You've gotten to the point where you know you need some help. You quickly type into the search engine "Therapists in (insert area)". The list is long. You start sorting by specialty, then insurance provider, then gender, then who has the most appealing office or even the best website. You name it, and I have heard of just about everything when it comes to how clients find their match. All of those strategies are perfectly valid and make for a really great place to start when narrowing down what can seem like an overwhelming list. But there's more.
How exactly does a person find THE therapist for them? You might be surprised to know that it actually has nothing to do with treatment orientation, specialization, length of treatment or anything like that. The single best predictor of positive outcomes in therapy is the relationship between the therapist and the client. This bond is what we call the "therapeutic alliance" in the therapy world.
It's really not a whole lot different than building any other relationship. In fact, it's a lot like dating. Yes, I just compared finding a therapist to dating. No, you should never attempt to date your therapist. More on boundaries in another blog post. That aside, any good relationship requires good communication, trust, vulnerability, and a willingness to work together. The therapeutic alliance is no exception. When you are looking for a therapist consider the type of person you might feel most comfortable with. For example: age, gender, race, religion, etc. Do you feel comfortable talking to someone closer to your age or do you prefer to have a different perspective of someone older or younger.

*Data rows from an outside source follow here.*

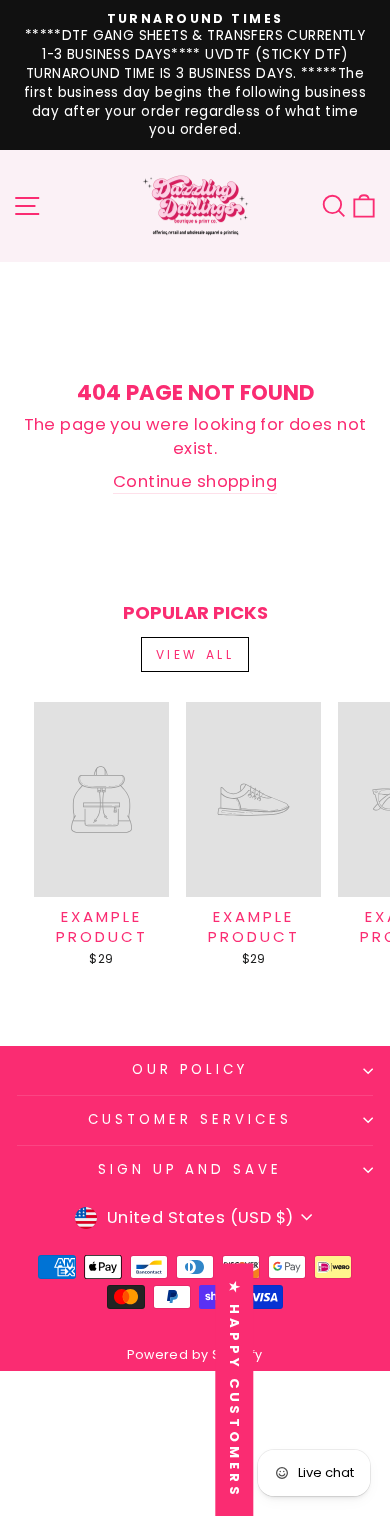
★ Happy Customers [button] (234, 1389)
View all (195, 654)
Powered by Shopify (194, 1354)
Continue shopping (195, 481)
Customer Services (190, 1119)
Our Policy (190, 1069)
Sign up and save (190, 1169)
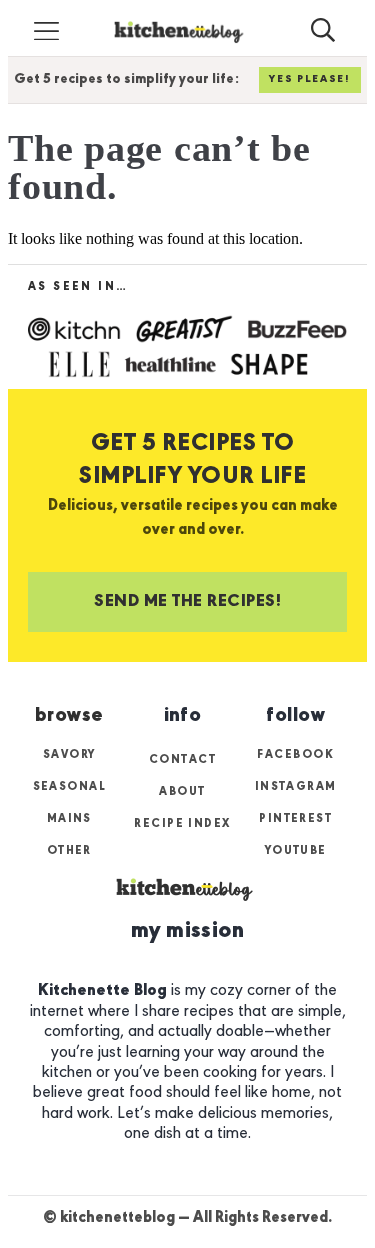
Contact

Do you prefer someone who is the same gender as you or the opposite? You get the point. Ultimately you will have to make the best guess you can about the "type" of person you will feel comfortable with.
The hardest part of this whole process is that it requires you to take a healthy risk of scheduling an appointment and taking a leap of faith to see if choice number one was a good fit. Now, I am not claiming that there is only one therapist for every person. I think that there are likely MANY therapists out there who can help you reach your goals, it just may not be the first one you call. Or the second. Don't get discouraged! Back to my dating analogy. Just like most of us don't marry the first person we ever date, we also may not feel like the first therapist we try out is someone we can truly be open with. The most important thing is to be honest with yourself, and the therapist, and not to give up. Sometimes it can take multiple attempts before a client successfully develops that strong bond with a therapist. You should be looking for someone who is not only licensed, but with whom you feel connected to and comfortable being open.
At the end of the day, you know you best. You deserve to have the kind of relationship with your therapist that will foster growth and support you in the way you need to be supported. You're much more likely to benefit from therapy and get the results you desire, so it's well worth it.